Your answer should be the full set of entries, given again without alteration.
────────────────────
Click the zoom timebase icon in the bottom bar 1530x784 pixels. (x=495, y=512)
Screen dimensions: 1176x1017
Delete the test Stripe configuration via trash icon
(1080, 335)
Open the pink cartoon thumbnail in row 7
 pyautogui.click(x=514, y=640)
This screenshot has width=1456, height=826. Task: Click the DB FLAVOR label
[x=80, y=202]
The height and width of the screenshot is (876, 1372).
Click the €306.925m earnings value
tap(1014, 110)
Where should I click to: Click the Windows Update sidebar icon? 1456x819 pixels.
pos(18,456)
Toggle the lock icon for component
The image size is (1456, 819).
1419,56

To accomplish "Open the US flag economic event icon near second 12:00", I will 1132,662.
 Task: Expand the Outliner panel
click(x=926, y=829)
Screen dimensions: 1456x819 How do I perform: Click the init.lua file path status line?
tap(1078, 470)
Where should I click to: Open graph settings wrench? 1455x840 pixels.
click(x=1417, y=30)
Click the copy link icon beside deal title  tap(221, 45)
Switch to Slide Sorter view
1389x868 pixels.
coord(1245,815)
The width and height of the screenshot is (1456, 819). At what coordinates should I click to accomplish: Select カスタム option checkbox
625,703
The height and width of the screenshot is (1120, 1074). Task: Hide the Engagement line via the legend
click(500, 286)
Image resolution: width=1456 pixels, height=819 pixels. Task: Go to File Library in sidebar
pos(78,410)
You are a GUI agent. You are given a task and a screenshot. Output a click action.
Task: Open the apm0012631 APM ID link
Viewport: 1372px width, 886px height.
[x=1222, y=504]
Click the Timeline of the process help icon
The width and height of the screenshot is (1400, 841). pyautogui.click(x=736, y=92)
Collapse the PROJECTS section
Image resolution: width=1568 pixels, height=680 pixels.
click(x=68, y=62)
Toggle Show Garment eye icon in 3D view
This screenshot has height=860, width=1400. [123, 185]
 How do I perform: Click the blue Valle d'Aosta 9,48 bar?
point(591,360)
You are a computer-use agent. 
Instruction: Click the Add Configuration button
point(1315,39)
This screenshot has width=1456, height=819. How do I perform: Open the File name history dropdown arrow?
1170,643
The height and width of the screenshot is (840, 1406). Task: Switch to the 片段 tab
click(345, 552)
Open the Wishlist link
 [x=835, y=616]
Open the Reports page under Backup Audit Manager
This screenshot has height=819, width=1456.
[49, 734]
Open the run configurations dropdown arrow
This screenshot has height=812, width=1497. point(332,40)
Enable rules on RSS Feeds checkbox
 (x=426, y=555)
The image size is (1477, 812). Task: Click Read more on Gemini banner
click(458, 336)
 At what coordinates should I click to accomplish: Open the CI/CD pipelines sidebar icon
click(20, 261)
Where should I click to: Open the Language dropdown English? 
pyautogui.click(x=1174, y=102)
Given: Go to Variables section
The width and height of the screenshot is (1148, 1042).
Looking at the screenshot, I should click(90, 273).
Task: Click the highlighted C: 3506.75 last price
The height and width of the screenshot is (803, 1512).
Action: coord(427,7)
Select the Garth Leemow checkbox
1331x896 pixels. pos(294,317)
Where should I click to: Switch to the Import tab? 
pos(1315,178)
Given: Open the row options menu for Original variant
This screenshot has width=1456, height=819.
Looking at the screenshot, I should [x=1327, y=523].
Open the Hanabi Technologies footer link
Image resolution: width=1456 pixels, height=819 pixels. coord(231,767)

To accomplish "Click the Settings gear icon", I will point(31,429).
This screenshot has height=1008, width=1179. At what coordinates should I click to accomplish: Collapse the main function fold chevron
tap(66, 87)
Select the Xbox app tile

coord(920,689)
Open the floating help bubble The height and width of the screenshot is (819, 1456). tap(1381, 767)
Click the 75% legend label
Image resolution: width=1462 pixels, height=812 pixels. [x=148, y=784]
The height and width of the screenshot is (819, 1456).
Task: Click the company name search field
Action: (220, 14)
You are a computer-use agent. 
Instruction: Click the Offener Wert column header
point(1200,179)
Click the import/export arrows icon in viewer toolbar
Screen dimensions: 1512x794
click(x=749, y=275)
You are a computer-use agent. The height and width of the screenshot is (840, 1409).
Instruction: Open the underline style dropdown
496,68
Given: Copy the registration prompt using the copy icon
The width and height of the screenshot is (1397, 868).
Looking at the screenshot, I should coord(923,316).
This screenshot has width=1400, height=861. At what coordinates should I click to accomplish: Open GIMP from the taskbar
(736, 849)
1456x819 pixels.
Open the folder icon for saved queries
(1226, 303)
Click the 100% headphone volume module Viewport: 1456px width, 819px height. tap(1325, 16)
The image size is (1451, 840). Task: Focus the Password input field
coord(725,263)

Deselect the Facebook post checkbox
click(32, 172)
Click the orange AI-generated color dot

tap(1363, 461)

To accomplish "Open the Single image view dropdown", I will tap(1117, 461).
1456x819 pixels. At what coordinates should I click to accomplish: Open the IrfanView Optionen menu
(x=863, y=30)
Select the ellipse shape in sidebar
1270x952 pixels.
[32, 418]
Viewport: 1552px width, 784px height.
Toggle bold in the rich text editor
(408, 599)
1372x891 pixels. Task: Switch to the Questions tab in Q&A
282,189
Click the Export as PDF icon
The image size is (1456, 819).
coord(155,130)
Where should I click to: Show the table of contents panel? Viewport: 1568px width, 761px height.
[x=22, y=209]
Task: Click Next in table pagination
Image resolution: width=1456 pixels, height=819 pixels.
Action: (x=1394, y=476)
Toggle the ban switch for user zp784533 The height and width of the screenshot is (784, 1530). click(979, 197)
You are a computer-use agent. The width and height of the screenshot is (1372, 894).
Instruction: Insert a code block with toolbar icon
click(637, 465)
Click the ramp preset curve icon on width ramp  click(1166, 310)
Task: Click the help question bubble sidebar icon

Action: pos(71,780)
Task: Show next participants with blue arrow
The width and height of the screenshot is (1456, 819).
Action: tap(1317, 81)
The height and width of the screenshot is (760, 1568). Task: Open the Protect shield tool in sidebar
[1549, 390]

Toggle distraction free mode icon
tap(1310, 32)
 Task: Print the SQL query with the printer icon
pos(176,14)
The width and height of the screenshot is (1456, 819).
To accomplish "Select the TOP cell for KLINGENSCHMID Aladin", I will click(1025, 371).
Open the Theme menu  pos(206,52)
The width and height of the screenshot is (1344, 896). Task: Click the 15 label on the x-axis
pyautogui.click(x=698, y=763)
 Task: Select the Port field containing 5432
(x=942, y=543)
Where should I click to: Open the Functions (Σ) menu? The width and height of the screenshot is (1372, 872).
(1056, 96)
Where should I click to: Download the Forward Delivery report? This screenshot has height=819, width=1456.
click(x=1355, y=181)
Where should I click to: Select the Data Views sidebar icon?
────────────────────
[Result of the task]
Click the zoom timebase icon in the bottom bar 1530x784 pixels. (x=495, y=512)
Screen dimensions: 1176x1017
Delete the test Stripe configuration via trash icon
(1080, 335)
Open the pink cartoon thumbnail in row 7
 pyautogui.click(x=514, y=640)
This screenshot has width=1456, height=826. Task: Click the DB FLAVOR label
[x=80, y=202]
The height and width of the screenshot is (876, 1372).
Click the €306.925m earnings value
tap(1014, 110)
Where should I click to: Click the Windows Update sidebar icon? 1456x819 pixels.
pos(18,456)
Toggle the lock icon for component
The image size is (1456, 819).
1419,56

To accomplish "Open the US flag economic event icon near second 12:00", I will 1132,662.
 Task: Expand the Outliner panel
click(x=926, y=829)
Screen dimensions: 1456x819 How do I perform: Click the init.lua file path status line?
tap(1078, 470)
Where should I click to: Open graph settings wrench? 1455x840 pixels.
click(x=1417, y=30)
Click the copy link icon beside deal title  tap(221, 45)
Switch to Slide Sorter view
1389x868 pixels.
coord(1245,815)
The width and height of the screenshot is (1456, 819). At what coordinates should I click to accomplish: Select カスタム option checkbox
625,703
The height and width of the screenshot is (1120, 1074). Task: Hide the Engagement line via the legend
click(500, 286)
Image resolution: width=1456 pixels, height=819 pixels. Task: Go to File Library in sidebar
pos(78,410)
You are a GUI agent. You are given a task and a screenshot. Output a click action.
Task: Open the apm0012631 APM ID link
Viewport: 1372px width, 886px height.
[x=1222, y=504]
Click the Timeline of the process help icon
The width and height of the screenshot is (1400, 841). pyautogui.click(x=736, y=92)
Collapse the PROJECTS section
Image resolution: width=1568 pixels, height=680 pixels.
click(x=68, y=62)
Toggle Show Garment eye icon in 3D view
This screenshot has height=860, width=1400. [123, 185]
 How do I perform: Click the blue Valle d'Aosta 9,48 bar?
point(591,360)
You are a computer-use agent. 
Instruction: Click the Add Configuration button
point(1315,39)
This screenshot has width=1456, height=819. How do I perform: Open the File name history dropdown arrow?
1170,643
The height and width of the screenshot is (840, 1406). Task: Switch to the 片段 tab
click(345, 552)
Open the Wishlist link
 [x=835, y=616]
Open the Reports page under Backup Audit Manager
This screenshot has height=819, width=1456.
[49, 734]
Open the run configurations dropdown arrow
This screenshot has height=812, width=1497. point(332,40)
Enable rules on RSS Feeds checkbox
 (x=426, y=555)
The image size is (1477, 812). Task: Click Read more on Gemini banner
click(458, 336)
 At what coordinates should I click to accomplish: Open the CI/CD pipelines sidebar icon
click(20, 261)
Where should I click to: Open the Language dropdown English? 
pyautogui.click(x=1174, y=102)
Given: Go to Variables section
The width and height of the screenshot is (1148, 1042).
Looking at the screenshot, I should click(90, 273).
Task: Click the highlighted C: 3506.75 last price
The height and width of the screenshot is (803, 1512).
Action: coord(427,7)
Select the Garth Leemow checkbox
1331x896 pixels. pos(294,317)
Where should I click to: Switch to the Import tab? 
pos(1315,178)
Given: Open the row options menu for Original variant
This screenshot has width=1456, height=819.
Looking at the screenshot, I should [x=1327, y=523].
Open the Hanabi Technologies footer link
Image resolution: width=1456 pixels, height=819 pixels. coord(231,767)

To accomplish "Click the Settings gear icon", I will point(31,429).
This screenshot has height=1008, width=1179. At what coordinates should I click to accomplish: Collapse the main function fold chevron
tap(66, 87)
Select the Xbox app tile

coord(920,689)
Open the floating help bubble The height and width of the screenshot is (819, 1456). tap(1381, 767)
Click the 75% legend label
Image resolution: width=1462 pixels, height=812 pixels. [x=148, y=784]
The height and width of the screenshot is (819, 1456).
Task: Click the company name search field
Action: (220, 14)
You are a computer-use agent. 
Instruction: Click the Offener Wert column header
point(1200,179)
Click the import/export arrows icon in viewer toolbar
Screen dimensions: 1512x794
click(x=749, y=275)
You are a computer-use agent. The height and width of the screenshot is (840, 1409).
Instruction: Open the underline style dropdown
496,68
Given: Copy the registration prompt using the copy icon
The width and height of the screenshot is (1397, 868).
Looking at the screenshot, I should coord(923,316).
This screenshot has width=1400, height=861. At what coordinates should I click to accomplish: Open GIMP from the taskbar
(736, 849)
1456x819 pixels.
Open the folder icon for saved queries
(1226, 303)
Click the 100% headphone volume module Viewport: 1456px width, 819px height. tap(1325, 16)
The image size is (1451, 840). Task: Focus the Password input field
coord(725,263)

Deselect the Facebook post checkbox
click(32, 172)
Click the orange AI-generated color dot

tap(1363, 461)

To accomplish "Open the Single image view dropdown", I will tap(1117, 461).
1456x819 pixels. At what coordinates should I click to accomplish: Open the IrfanView Optionen menu
(x=863, y=30)
Select the ellipse shape in sidebar
1270x952 pixels.
[32, 418]
Viewport: 1552px width, 784px height.
Toggle bold in the rich text editor
(408, 599)
1372x891 pixels. Task: Switch to the Questions tab in Q&A
282,189
Click the Export as PDF icon
The image size is (1456, 819).
coord(155,130)
Where should I click to: Show the table of contents panel? Viewport: 1568px width, 761px height.
[x=22, y=209]
Task: Click Next in table pagination
Image resolution: width=1456 pixels, height=819 pixels.
Action: (x=1394, y=476)
Toggle the ban switch for user zp784533 The height and width of the screenshot is (784, 1530). click(979, 197)
You are a computer-use agent. The width and height of the screenshot is (1372, 894).
Instruction: Insert a code block with toolbar icon
click(637, 465)
Click the ramp preset curve icon on width ramp  click(1166, 310)
Task: Click the help question bubble sidebar icon

Action: pos(71,780)
Task: Show next participants with blue arrow
The width and height of the screenshot is (1456, 819).
Action: tap(1317, 81)
The height and width of the screenshot is (760, 1568). Task: Open the Protect shield tool in sidebar
[1549, 390]

Toggle distraction free mode icon
tap(1310, 32)
 Task: Print the SQL query with the printer icon
pos(176,14)
The width and height of the screenshot is (1456, 819).
To accomplish "Select the TOP cell for KLINGENSCHMID Aladin", I will click(1025, 371).
Open the Theme menu  pos(206,52)
The width and height of the screenshot is (1344, 896). Task: Click the 15 label on the x-axis
pyautogui.click(x=698, y=763)
 Task: Select the Port field containing 5432
(x=942, y=543)
Where should I click to: Open the Functions (Σ) menu? The width and height of the screenshot is (1372, 872).
(1056, 96)
Where should I click to: Download the Forward Delivery report? This screenshot has height=819, width=1456.
click(x=1355, y=181)
Where should I click to: Select the Data Views sidebar icon?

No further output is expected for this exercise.